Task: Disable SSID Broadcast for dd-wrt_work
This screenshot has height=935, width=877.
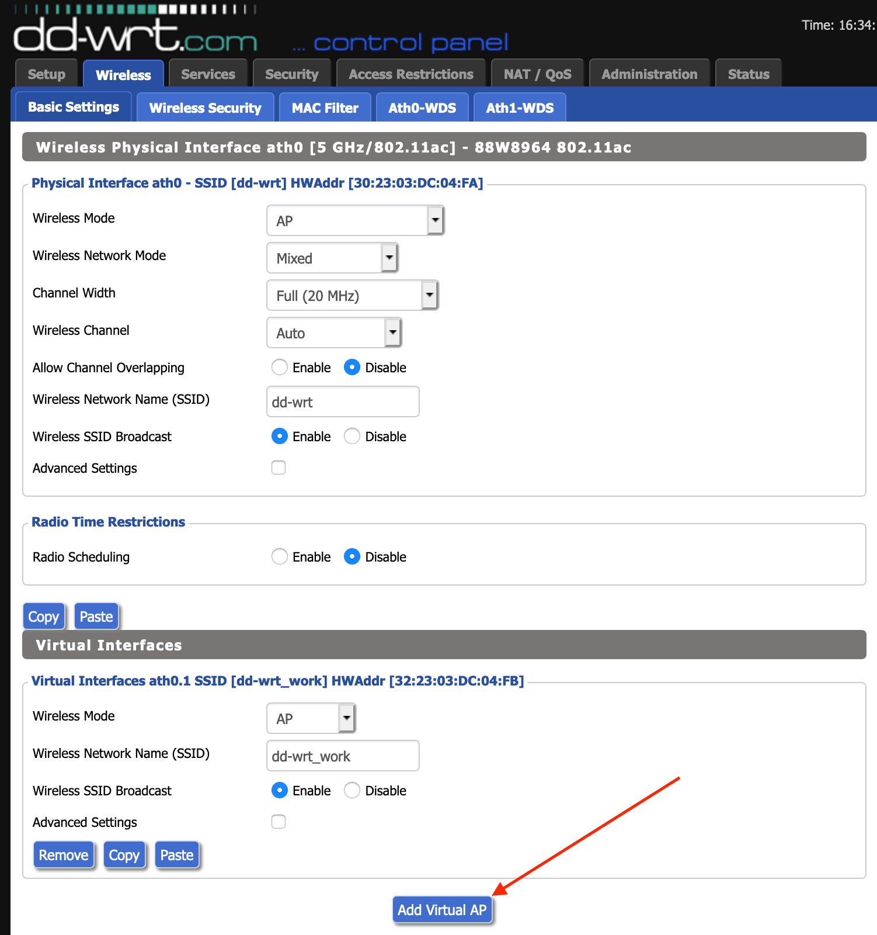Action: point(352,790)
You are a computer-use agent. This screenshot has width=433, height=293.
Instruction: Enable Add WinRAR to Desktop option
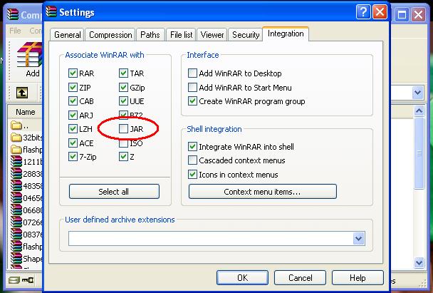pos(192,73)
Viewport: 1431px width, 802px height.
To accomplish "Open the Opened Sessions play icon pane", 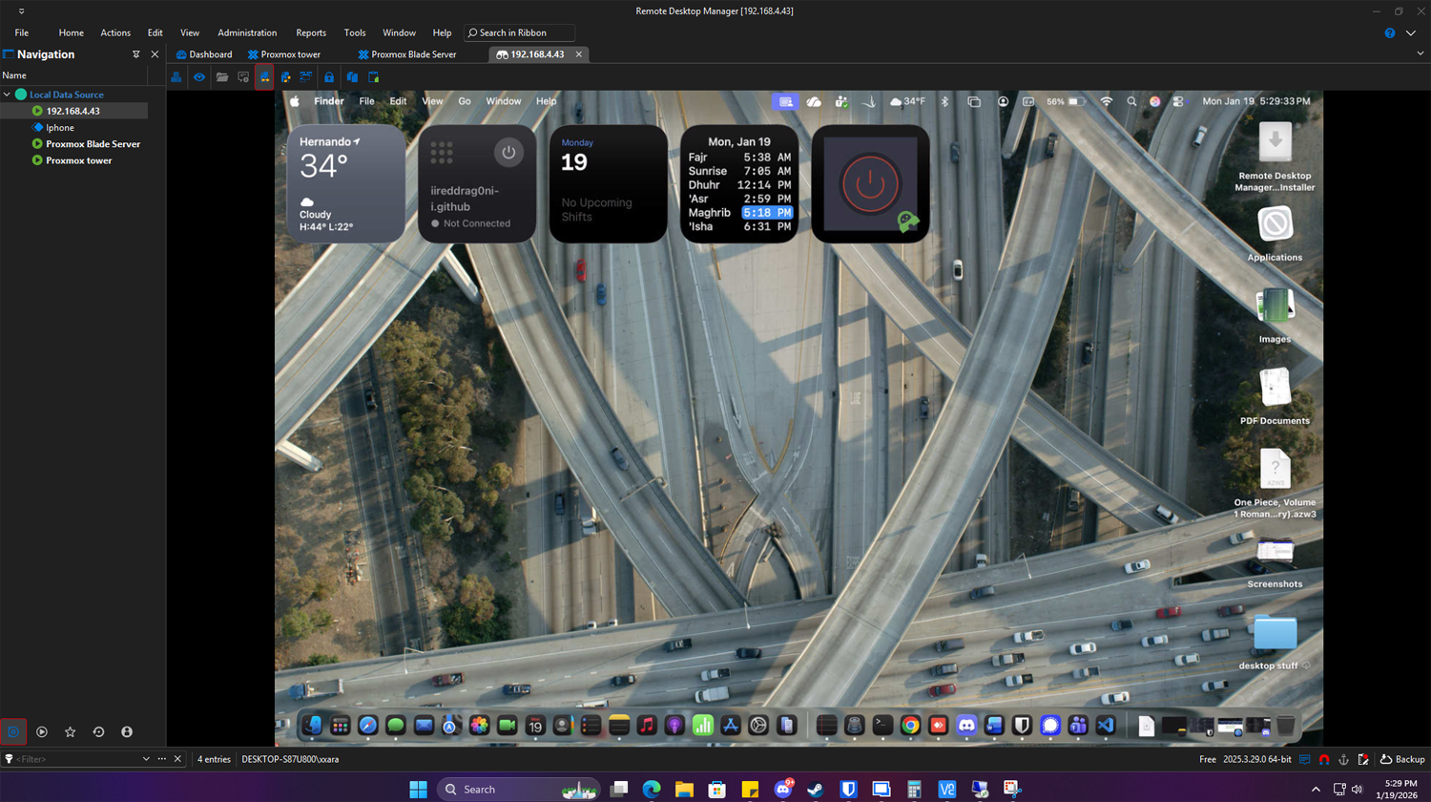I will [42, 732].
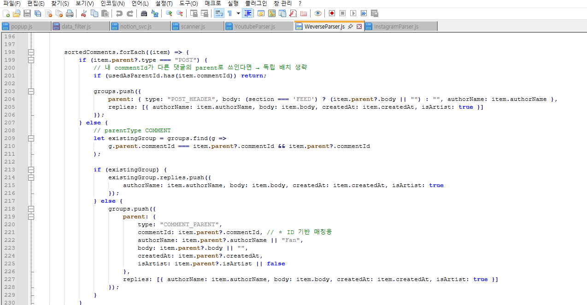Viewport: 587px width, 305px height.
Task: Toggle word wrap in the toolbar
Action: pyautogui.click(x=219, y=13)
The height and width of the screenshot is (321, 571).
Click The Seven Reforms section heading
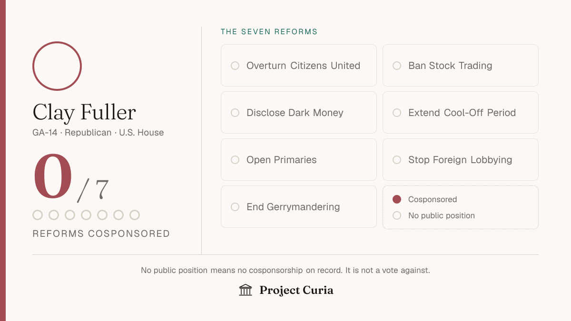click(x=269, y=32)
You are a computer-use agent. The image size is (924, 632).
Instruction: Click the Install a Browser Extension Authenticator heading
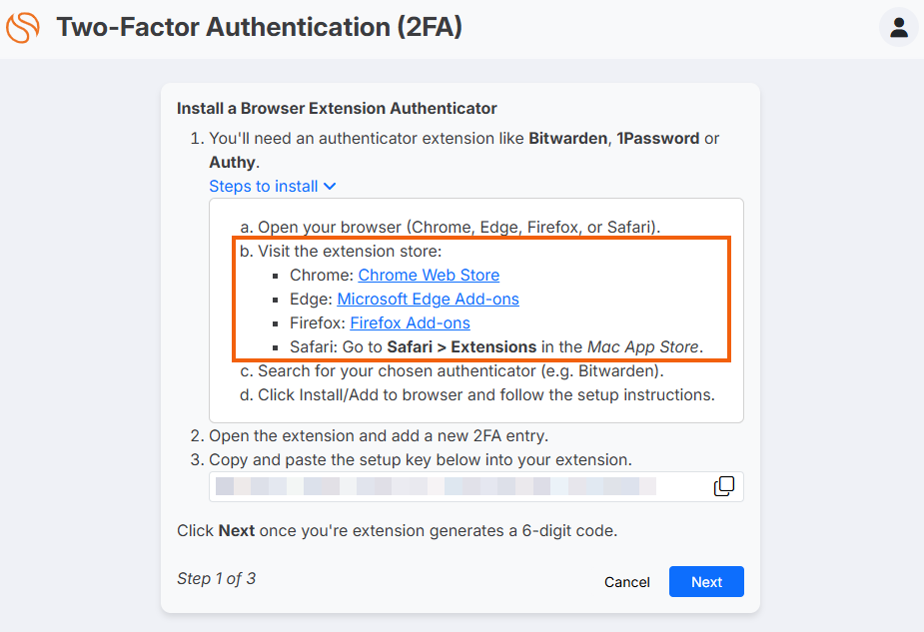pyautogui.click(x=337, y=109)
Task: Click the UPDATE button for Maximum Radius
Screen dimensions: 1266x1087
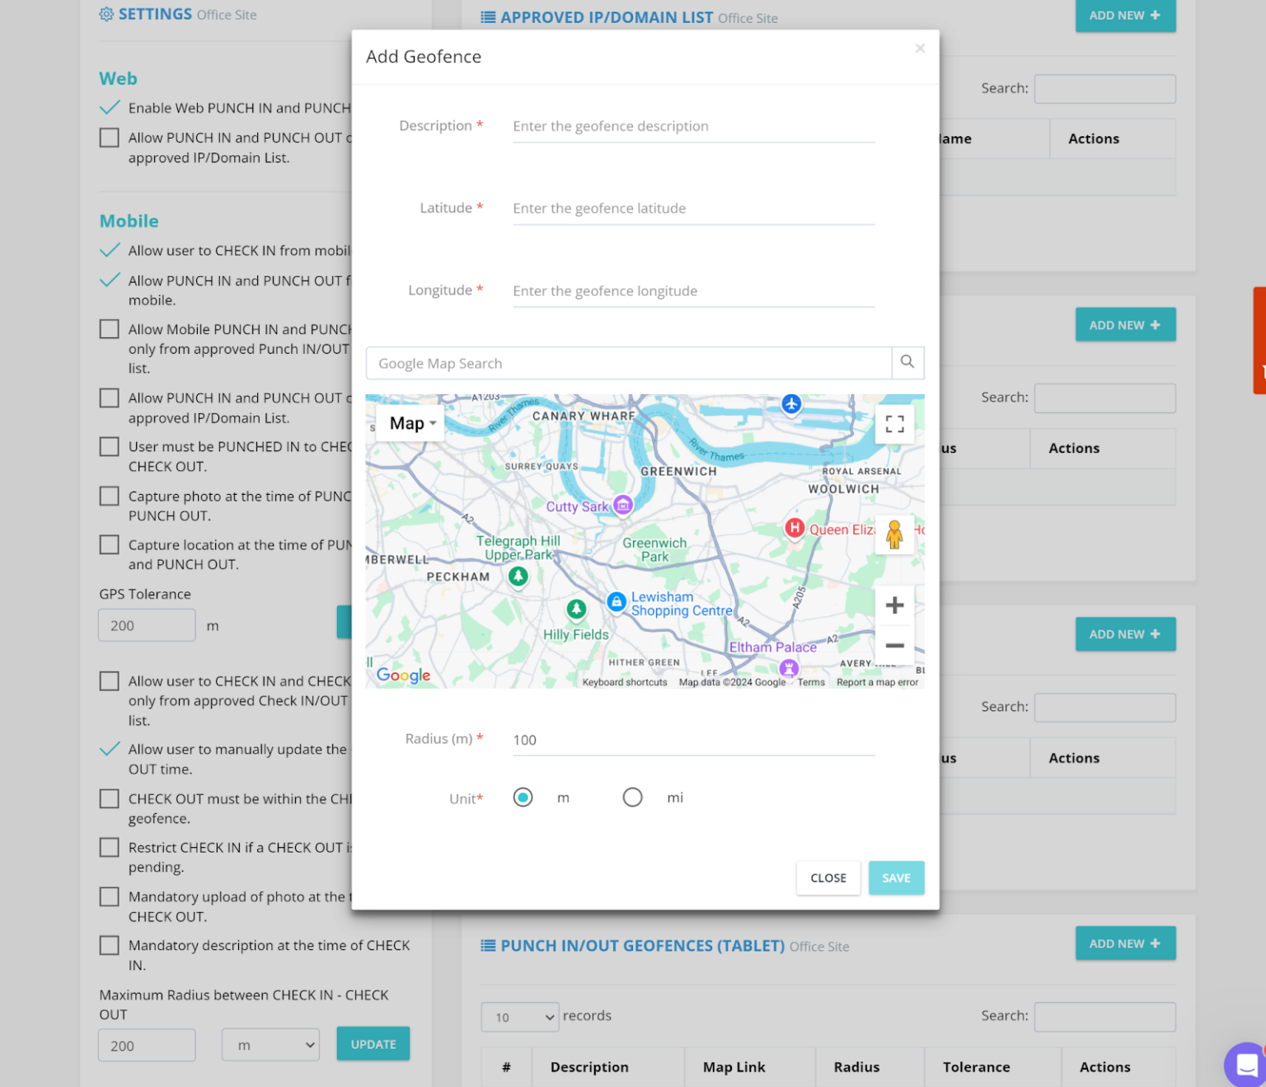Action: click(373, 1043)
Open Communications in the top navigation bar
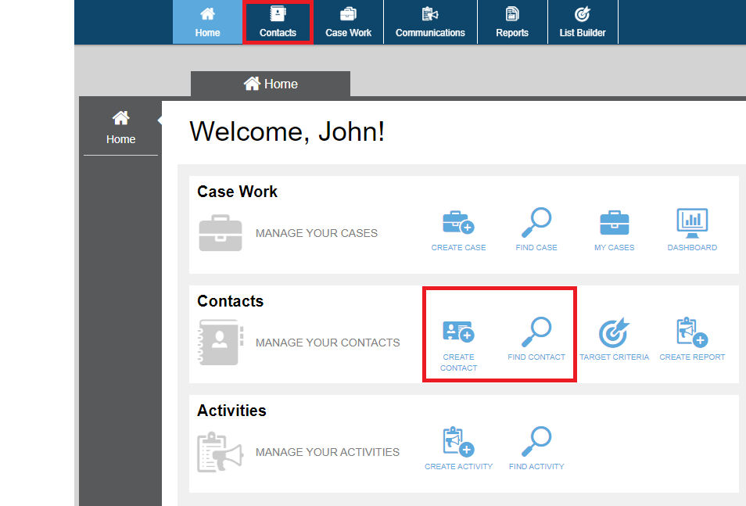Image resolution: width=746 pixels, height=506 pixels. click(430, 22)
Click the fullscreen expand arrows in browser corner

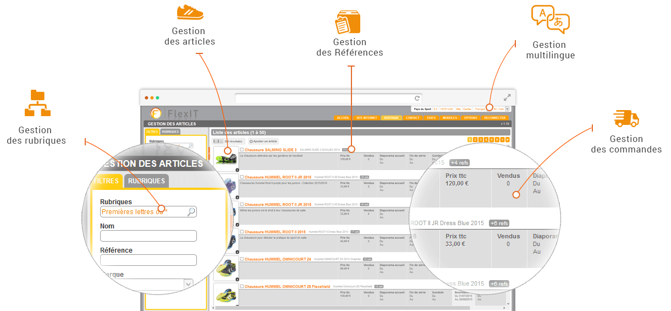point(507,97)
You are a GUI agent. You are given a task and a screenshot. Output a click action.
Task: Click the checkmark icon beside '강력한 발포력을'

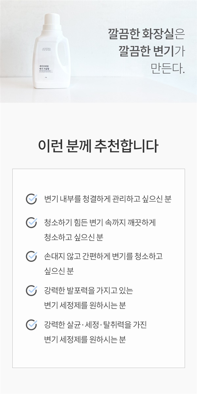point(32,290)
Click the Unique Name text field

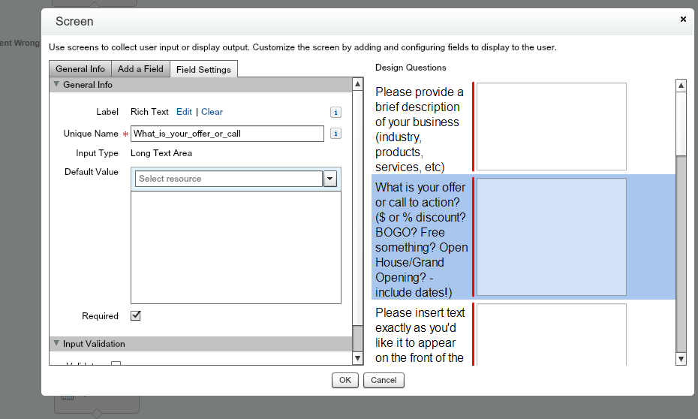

EXERCISE INSTRUCTIONS:
What you return must match, line for line, the records from the line containing "You are a GUI" through their end, with both ends included and no pictures.

RESPONSE:
You are a GUI agent. You are given a task and a screenshot. Output a click action.
Task: Click the checkmark icon beside '강력한 발포력을'

point(32,290)
Click the Unique Name text field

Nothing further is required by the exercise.